## Task to complete
Please find each line below that contains the string "Given" and copy it out in full. Matching is case-sensitive.

=== Dataset records ===

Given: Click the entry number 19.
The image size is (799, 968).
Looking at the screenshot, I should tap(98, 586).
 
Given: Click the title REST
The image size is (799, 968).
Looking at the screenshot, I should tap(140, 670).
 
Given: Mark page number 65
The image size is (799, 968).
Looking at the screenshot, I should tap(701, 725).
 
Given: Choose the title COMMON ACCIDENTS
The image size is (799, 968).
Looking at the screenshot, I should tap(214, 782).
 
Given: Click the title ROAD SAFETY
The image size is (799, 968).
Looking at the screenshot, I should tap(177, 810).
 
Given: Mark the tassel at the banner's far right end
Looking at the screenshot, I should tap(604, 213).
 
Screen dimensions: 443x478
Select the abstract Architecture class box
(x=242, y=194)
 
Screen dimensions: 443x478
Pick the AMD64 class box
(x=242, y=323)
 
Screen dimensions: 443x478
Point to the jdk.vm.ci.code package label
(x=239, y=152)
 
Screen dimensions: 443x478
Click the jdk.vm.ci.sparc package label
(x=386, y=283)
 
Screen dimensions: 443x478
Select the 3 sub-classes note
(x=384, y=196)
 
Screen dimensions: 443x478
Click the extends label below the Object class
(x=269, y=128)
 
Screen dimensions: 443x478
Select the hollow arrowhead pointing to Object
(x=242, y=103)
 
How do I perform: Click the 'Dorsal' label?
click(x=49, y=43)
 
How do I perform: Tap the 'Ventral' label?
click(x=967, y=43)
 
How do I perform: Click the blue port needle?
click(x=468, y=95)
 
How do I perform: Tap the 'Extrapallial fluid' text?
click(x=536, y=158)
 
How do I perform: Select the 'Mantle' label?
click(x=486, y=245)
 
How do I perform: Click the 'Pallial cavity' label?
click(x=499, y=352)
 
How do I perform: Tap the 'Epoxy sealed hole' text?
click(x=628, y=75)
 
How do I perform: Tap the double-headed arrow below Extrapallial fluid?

===

## Task response
Given: Click the entry number 19.
Given: Click the title REST
Given: Mark page number 65
Given: Choose the title COMMON ACCIDENTS
Given: Click the title ROAD SAFETY
Given: Mark the tassel at the banner's far right end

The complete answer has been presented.